# WHAT YOU WILL DO:
Reproduce the following lines word for word.

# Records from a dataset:
○ ○ ○ ○ ○ ○ ○
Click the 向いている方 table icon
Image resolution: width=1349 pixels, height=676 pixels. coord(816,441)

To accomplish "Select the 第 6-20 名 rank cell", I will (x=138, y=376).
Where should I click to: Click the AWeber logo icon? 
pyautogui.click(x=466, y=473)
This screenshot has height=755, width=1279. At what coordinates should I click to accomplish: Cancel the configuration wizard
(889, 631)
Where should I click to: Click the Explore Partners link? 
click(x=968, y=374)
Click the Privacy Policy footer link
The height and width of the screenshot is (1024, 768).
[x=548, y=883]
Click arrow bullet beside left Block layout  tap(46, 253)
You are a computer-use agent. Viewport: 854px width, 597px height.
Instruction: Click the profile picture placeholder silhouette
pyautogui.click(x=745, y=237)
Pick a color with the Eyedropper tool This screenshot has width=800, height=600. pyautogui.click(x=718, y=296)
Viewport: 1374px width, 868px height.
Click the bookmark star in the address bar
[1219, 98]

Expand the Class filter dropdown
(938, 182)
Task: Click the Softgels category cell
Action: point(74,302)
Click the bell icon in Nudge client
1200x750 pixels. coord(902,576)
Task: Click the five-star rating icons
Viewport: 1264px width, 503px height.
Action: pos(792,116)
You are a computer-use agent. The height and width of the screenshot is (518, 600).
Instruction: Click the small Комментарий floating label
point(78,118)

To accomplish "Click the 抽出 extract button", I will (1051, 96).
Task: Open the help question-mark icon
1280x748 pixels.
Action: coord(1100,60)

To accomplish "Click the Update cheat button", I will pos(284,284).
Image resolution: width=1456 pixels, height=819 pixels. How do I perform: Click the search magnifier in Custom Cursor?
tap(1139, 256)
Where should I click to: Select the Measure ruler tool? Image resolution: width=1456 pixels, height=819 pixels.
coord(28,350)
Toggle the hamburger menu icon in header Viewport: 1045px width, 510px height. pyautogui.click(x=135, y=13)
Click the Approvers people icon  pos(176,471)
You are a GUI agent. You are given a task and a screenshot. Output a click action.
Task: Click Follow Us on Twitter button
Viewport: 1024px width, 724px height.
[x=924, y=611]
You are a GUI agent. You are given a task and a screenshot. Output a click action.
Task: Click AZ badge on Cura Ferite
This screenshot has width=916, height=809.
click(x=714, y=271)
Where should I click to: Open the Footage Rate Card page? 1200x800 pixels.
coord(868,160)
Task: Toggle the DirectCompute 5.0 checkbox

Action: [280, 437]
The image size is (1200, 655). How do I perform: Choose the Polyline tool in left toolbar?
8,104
○ ○ ○ ○ ○ ○ ○
# REPLY:
Click the 向いている方 table icon
Image resolution: width=1349 pixels, height=676 pixels. coord(816,441)

To accomplish "Select the 第 6-20 名 rank cell", I will (x=138, y=376).
Where should I click to: Click the AWeber logo icon? 
pyautogui.click(x=466, y=473)
This screenshot has height=755, width=1279. At what coordinates should I click to accomplish: Cancel the configuration wizard
(889, 631)
Where should I click to: Click the Explore Partners link? 
click(x=968, y=374)
Click the Privacy Policy footer link
The height and width of the screenshot is (1024, 768).
[x=548, y=883]
Click arrow bullet beside left Block layout  tap(46, 253)
You are a computer-use agent. Viewport: 854px width, 597px height.
Instruction: Click the profile picture placeholder silhouette
pyautogui.click(x=745, y=237)
Pick a color with the Eyedropper tool This screenshot has width=800, height=600. pyautogui.click(x=718, y=296)
Viewport: 1374px width, 868px height.
Click the bookmark star in the address bar
[1219, 98]

Expand the Class filter dropdown
(938, 182)
Task: Click the Softgels category cell
Action: point(74,302)
Click the bell icon in Nudge client
1200x750 pixels. coord(902,576)
Task: Click the five-star rating icons
Viewport: 1264px width, 503px height.
Action: pos(792,116)
You are a computer-use agent. The height and width of the screenshot is (518, 600).
Instruction: Click the small Комментарий floating label
point(78,118)

To accomplish "Click the 抽出 extract button", I will (1051, 96).
Task: Open the help question-mark icon
1280x748 pixels.
Action: coord(1100,60)

To accomplish "Click the Update cheat button", I will pos(284,284).
Image resolution: width=1456 pixels, height=819 pixels. How do I perform: Click the search magnifier in Custom Cursor?
tap(1139, 256)
Where should I click to: Select the Measure ruler tool? Image resolution: width=1456 pixels, height=819 pixels.
coord(28,350)
Toggle the hamburger menu icon in header Viewport: 1045px width, 510px height. pyautogui.click(x=135, y=13)
Click the Approvers people icon  pos(176,471)
You are a GUI agent. You are given a task and a screenshot. Output a click action.
Task: Click Follow Us on Twitter button
Viewport: 1024px width, 724px height.
[x=924, y=611]
You are a GUI agent. You are given a task and a screenshot. Output a click action.
Task: Click AZ badge on Cura Ferite
This screenshot has width=916, height=809.
click(x=714, y=271)
Where should I click to: Open the Footage Rate Card page? 1200x800 pixels.
coord(868,160)
Task: Toggle the DirectCompute 5.0 checkbox

Action: [280, 437]
The image size is (1200, 655). How do I perform: Choose the Polyline tool in left toolbar?
8,104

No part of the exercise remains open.